Data extracted from a collection:
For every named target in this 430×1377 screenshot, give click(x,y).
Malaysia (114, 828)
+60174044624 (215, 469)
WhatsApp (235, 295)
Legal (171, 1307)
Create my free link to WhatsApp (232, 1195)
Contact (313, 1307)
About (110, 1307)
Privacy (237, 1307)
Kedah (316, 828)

* * *

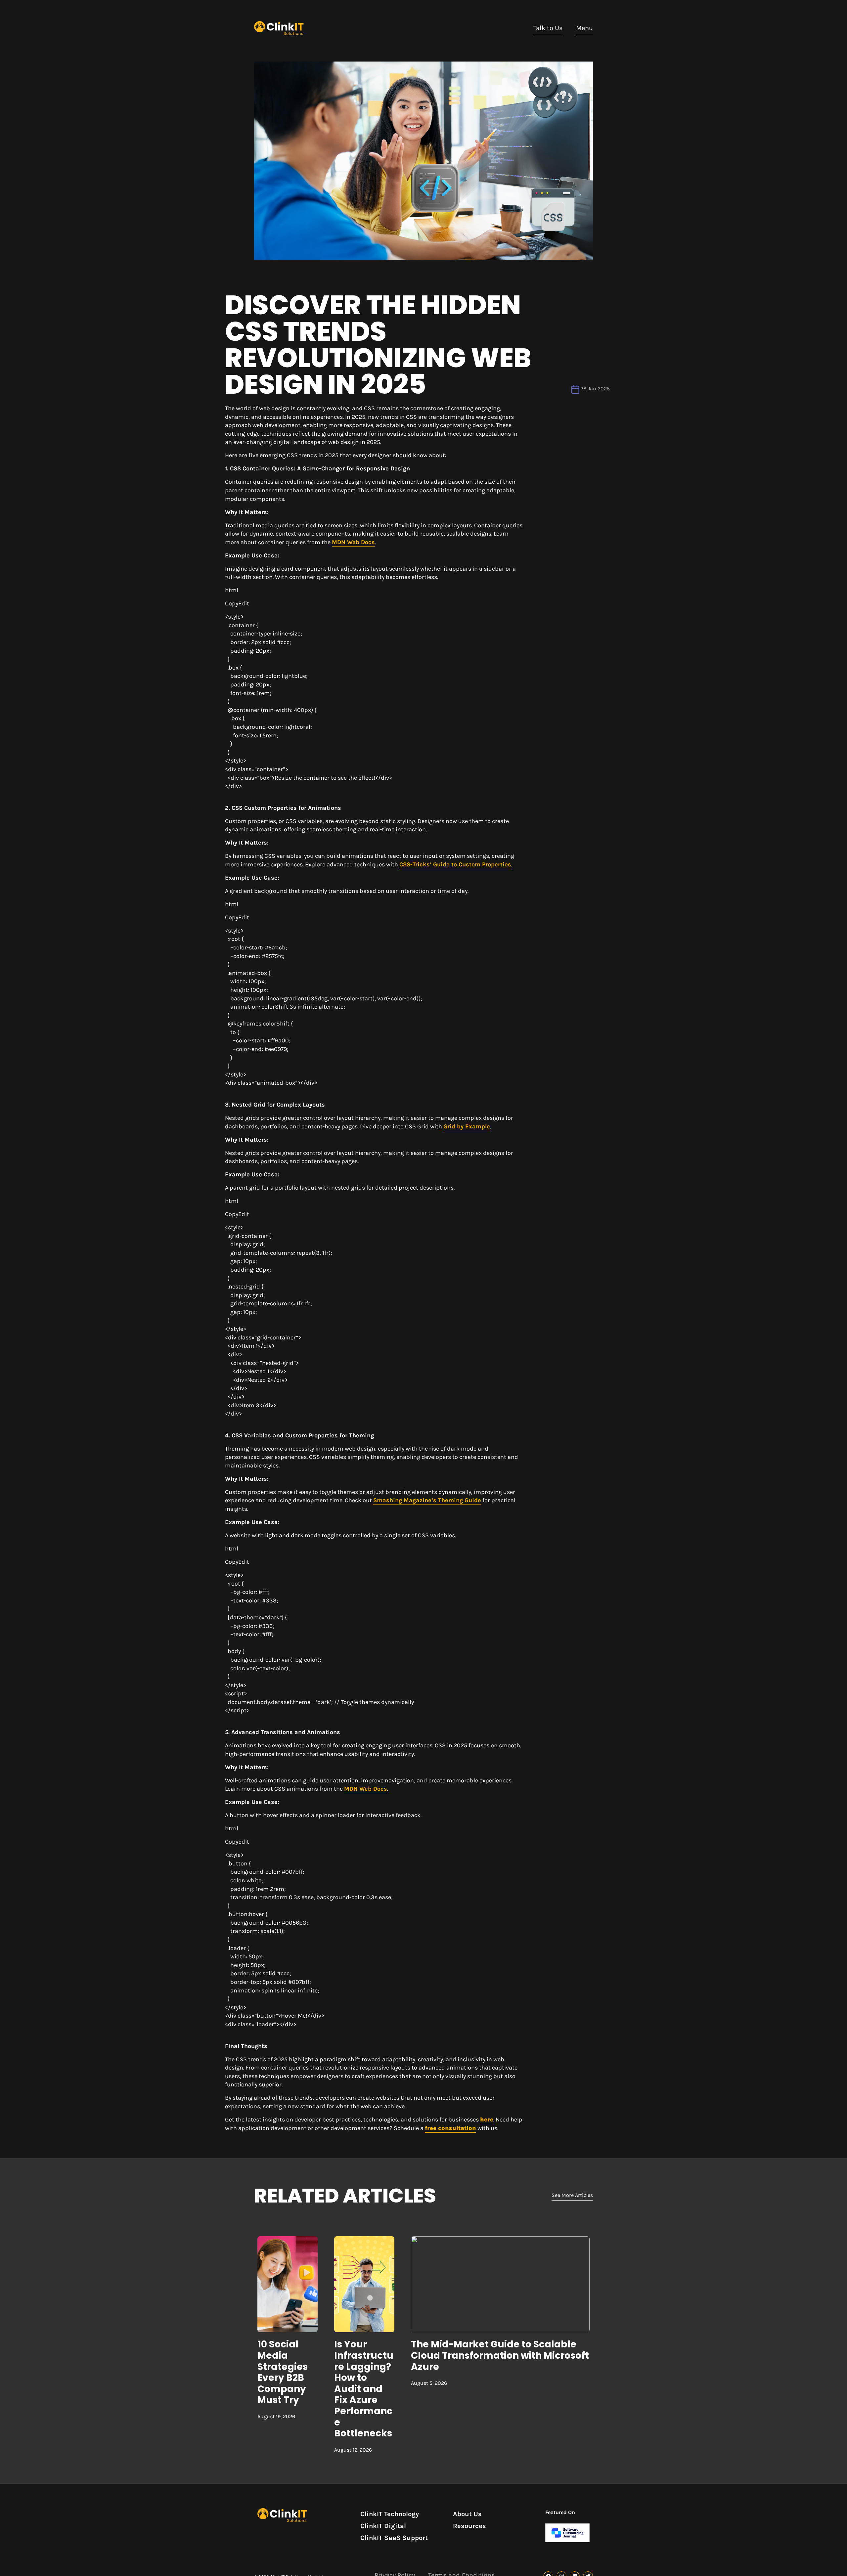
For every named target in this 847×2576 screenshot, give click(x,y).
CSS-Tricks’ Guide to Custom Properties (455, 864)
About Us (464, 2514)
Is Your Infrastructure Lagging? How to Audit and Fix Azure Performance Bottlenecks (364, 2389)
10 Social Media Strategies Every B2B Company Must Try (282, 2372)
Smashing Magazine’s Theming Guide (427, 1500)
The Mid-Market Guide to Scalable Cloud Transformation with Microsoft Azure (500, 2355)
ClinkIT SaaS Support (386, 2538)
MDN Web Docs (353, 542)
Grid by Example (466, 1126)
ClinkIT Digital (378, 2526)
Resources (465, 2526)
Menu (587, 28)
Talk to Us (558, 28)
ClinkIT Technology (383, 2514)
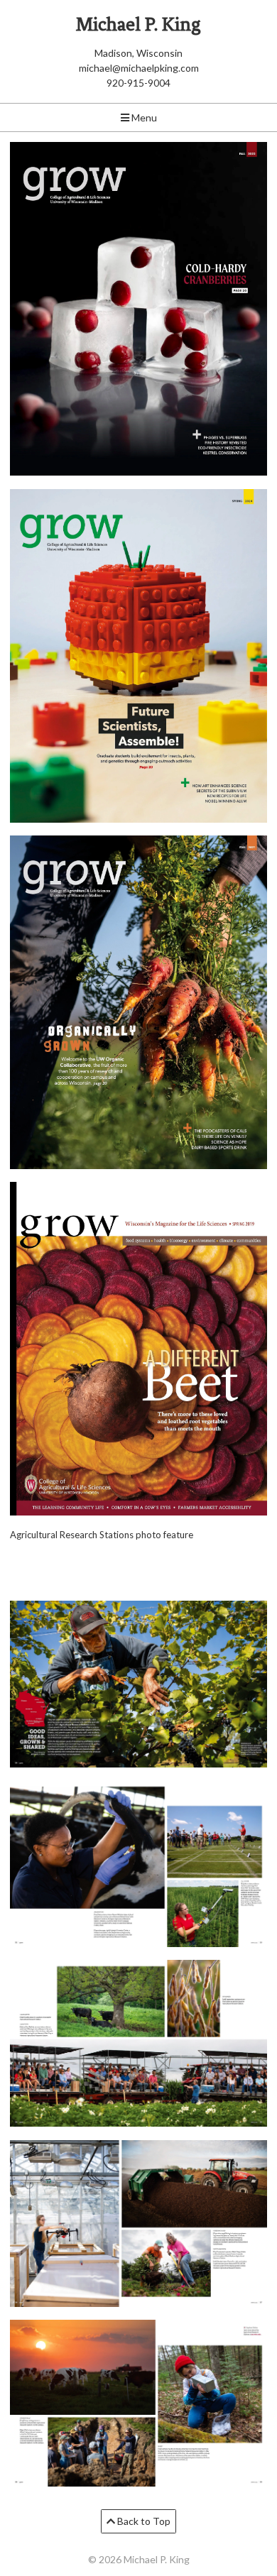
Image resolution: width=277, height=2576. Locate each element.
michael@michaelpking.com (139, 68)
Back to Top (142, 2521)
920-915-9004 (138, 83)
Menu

Exercise details:
Output the listing from the line containing "For every named target in this 430×1377" through the line containing "Privacy (237, 1307)", both lines included, reproducing every line unchanged.

Exercise answer:
For every named target in this 430×1377 screenshot, give click(x,y).
Malaysia (114, 828)
+60174044624 (215, 469)
WhatsApp (235, 295)
Legal (171, 1307)
Create my free link to WhatsApp (232, 1195)
Contact (313, 1307)
About (110, 1307)
Privacy (237, 1307)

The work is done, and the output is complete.